For example, consider “Systemically Important Financial Institutions” or SIFIs. It is obvious to anyone who thinks about it for at least a minute that the government mortgage institutions Fannie Mae and Freddie Mac are SIFIs. If they are not SIFIs, then no one in the world is a SIFI. Yet FSOC has not designated them as such. Why not? Of course the answer is contained in one word: politics.
A further political problem with systemic financial risk is that governments, including their central banks, are always tempted to lie, and often do, when problems are mounting. The reason is that they are afraid that if they tell the truth, they may themselves set off the financial panic they fear and wish at all costs to avoid. As Jean-Claude Juncker of the European Union so frankly said about financial crises, “When it becomes serious, you have to lie.”
Uncertainty and the Unknowable
We often consider “known unknowns” and “unknown unknowns.” Far more interesting and important are “unknowable unknowns.” For the financial future is inherently not only unknown but unknowable: in other words, it is marked by fundamental and ineradicable uncertainty.
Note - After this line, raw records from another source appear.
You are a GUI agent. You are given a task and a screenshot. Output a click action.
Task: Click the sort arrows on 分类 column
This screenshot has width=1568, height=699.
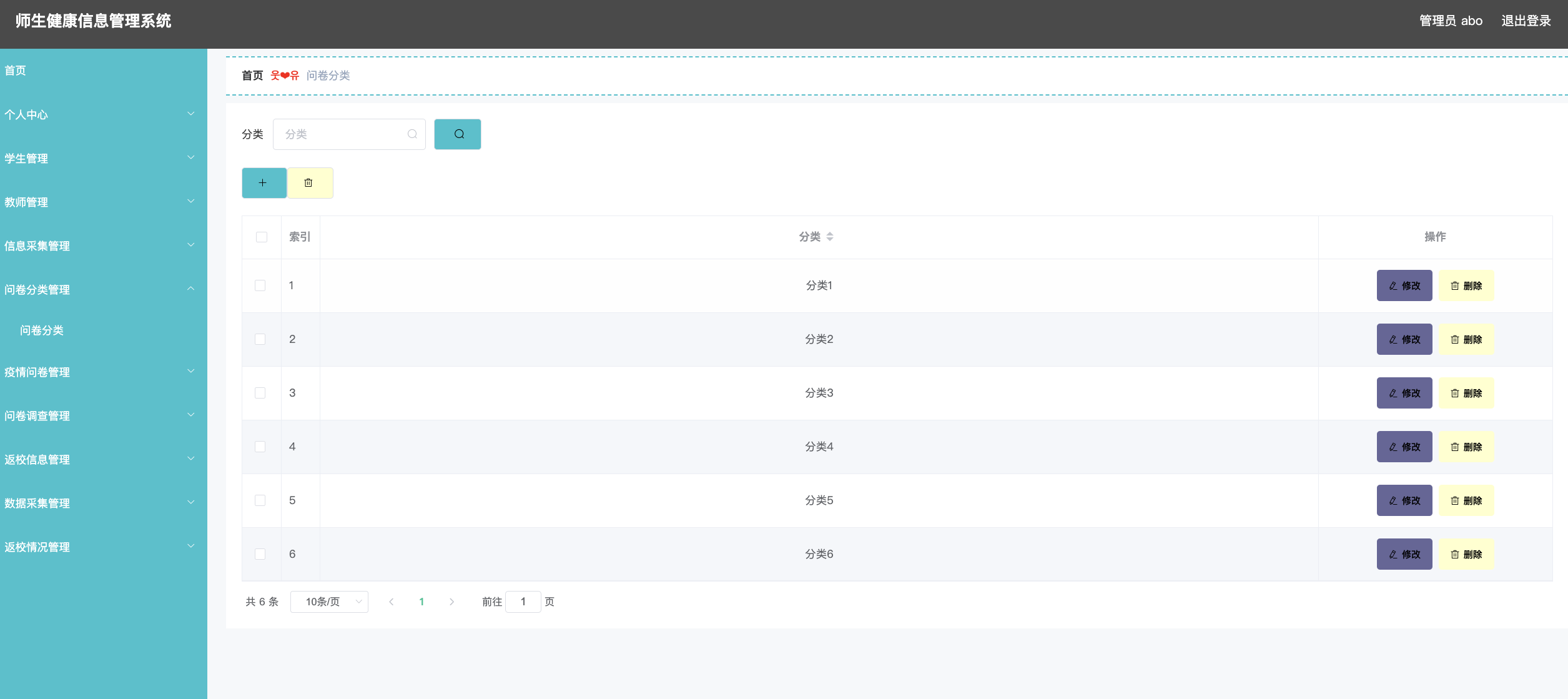829,237
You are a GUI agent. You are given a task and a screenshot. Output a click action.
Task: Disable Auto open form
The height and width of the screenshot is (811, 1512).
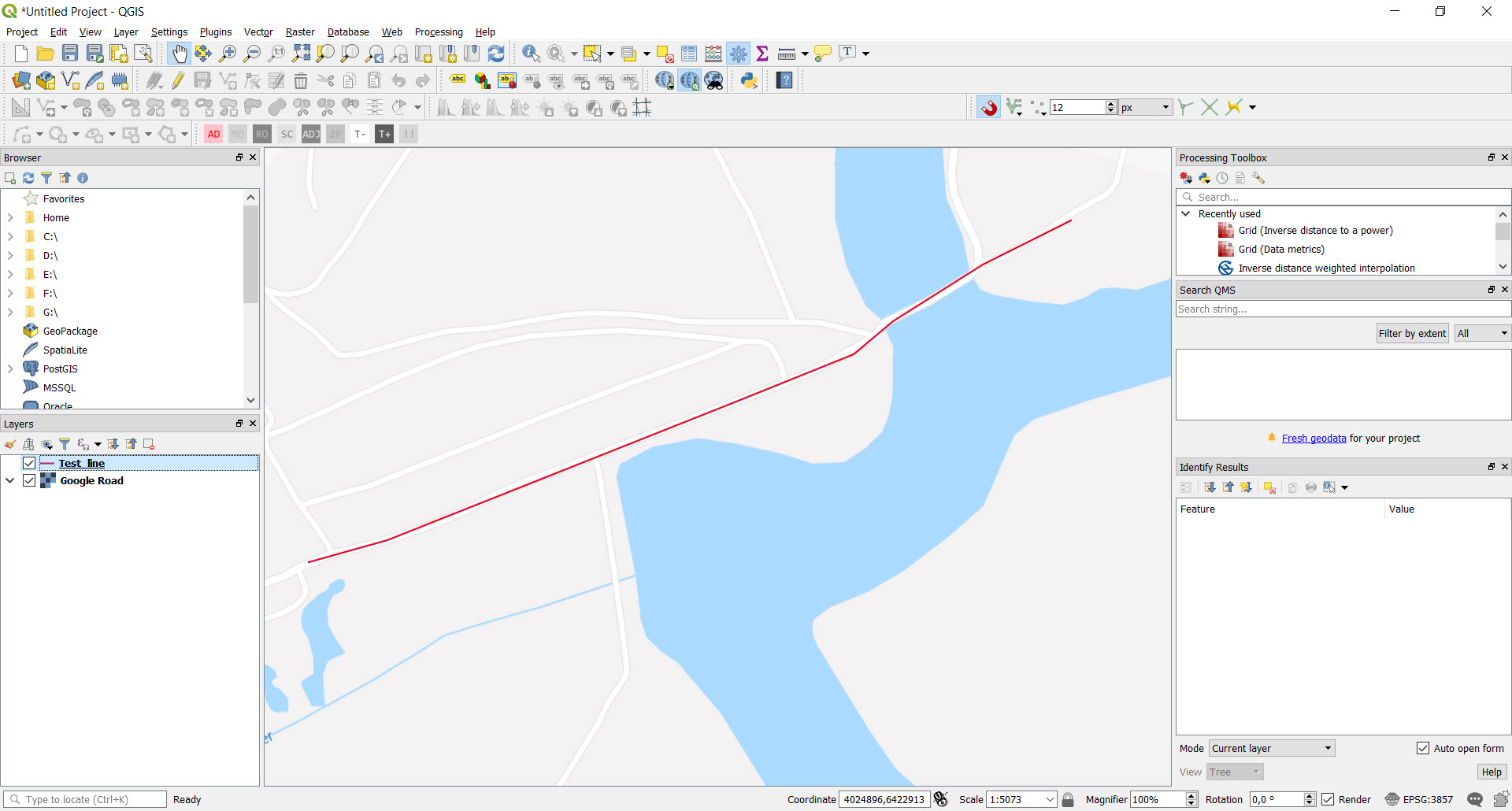(1423, 748)
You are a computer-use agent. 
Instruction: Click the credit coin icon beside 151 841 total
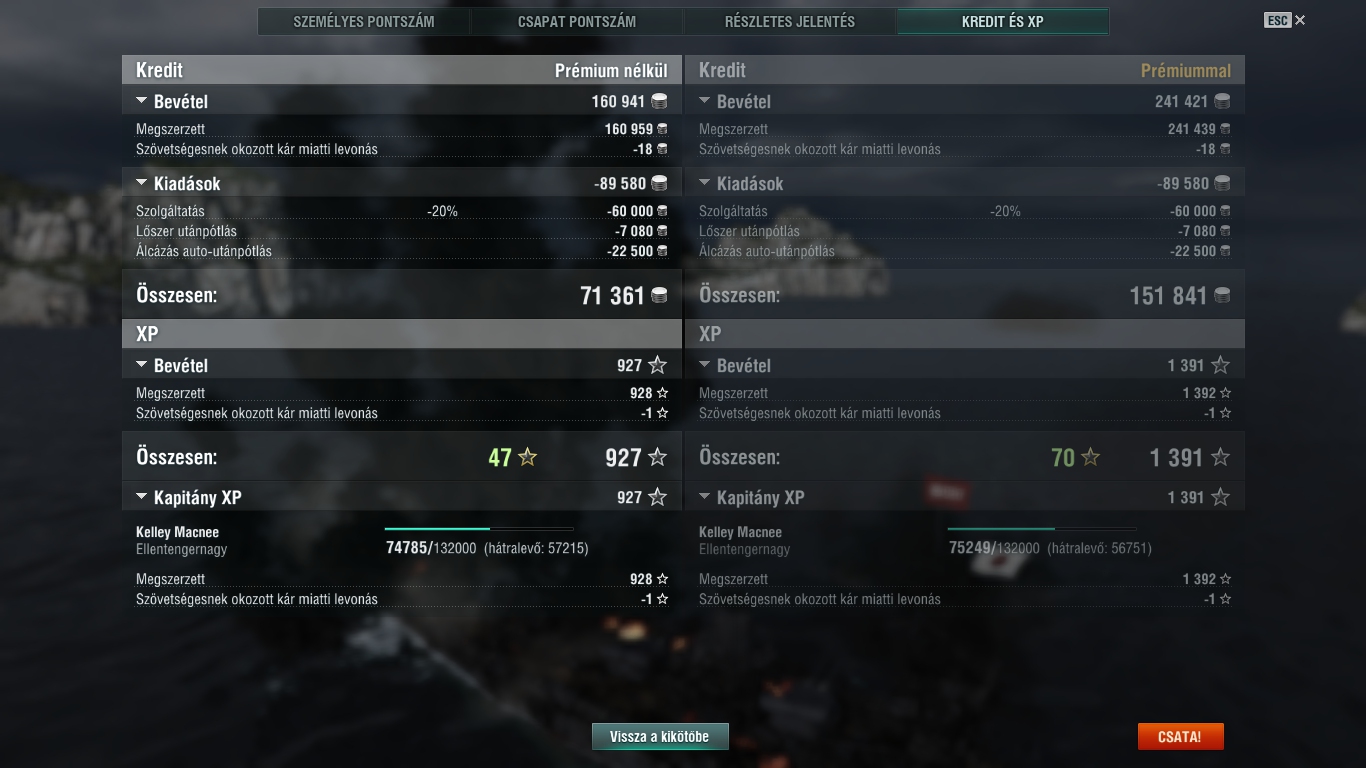1222,295
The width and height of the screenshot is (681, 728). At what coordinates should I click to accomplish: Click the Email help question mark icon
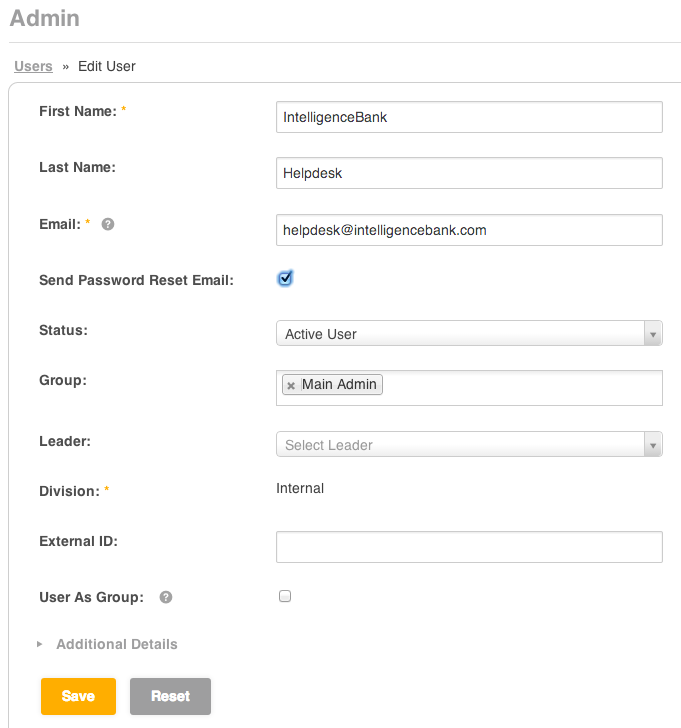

Uncertainty is far more difficult to deal with and much more intellectually interesting than risk. I remind you that, as famously discussed by Frank Knight, risk means you do not know what the outcome will be, but you do know the odds; while uncertainty means that you do not even know the odds, and moreover you cannot know them. Of course, you can make your best guess at odds, so you can run your models, but that doesn’t mean that you know them.
Needless to say, prices and the ability of prices to change are central to all markets and to the amazing productivity of the market economy.
But a price has no sustainable existence. As we know so well with asset prices in particular, the last price, or even all the former prices together, do not tell you what the next price will be.
With housing finance audiences, I like to illustrate the risk problem with the following question: What is the collateral for a mortgage loan? Most people say, “The house, of course.” That is wrong. The right answer is that it is the price of the house. In the case of the borrower’s default, it is only through the price of the house that the lender can collect anything.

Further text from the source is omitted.